** OBJECTIVE **
Rewrite the data with every "Select" changed to "Pick" and everything else left the same.

** Stored items **
^^^^

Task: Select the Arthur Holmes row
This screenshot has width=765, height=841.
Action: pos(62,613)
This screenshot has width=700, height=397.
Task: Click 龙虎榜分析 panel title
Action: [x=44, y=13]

^^^^

** WRITTEN ANSWER **
Task: Pick the Arthur Holmes row
This screenshot has width=765, height=841.
Action: pos(62,613)
This screenshot has width=700, height=397.
Task: Click 龙虎榜分析 panel title
Action: [x=44, y=13]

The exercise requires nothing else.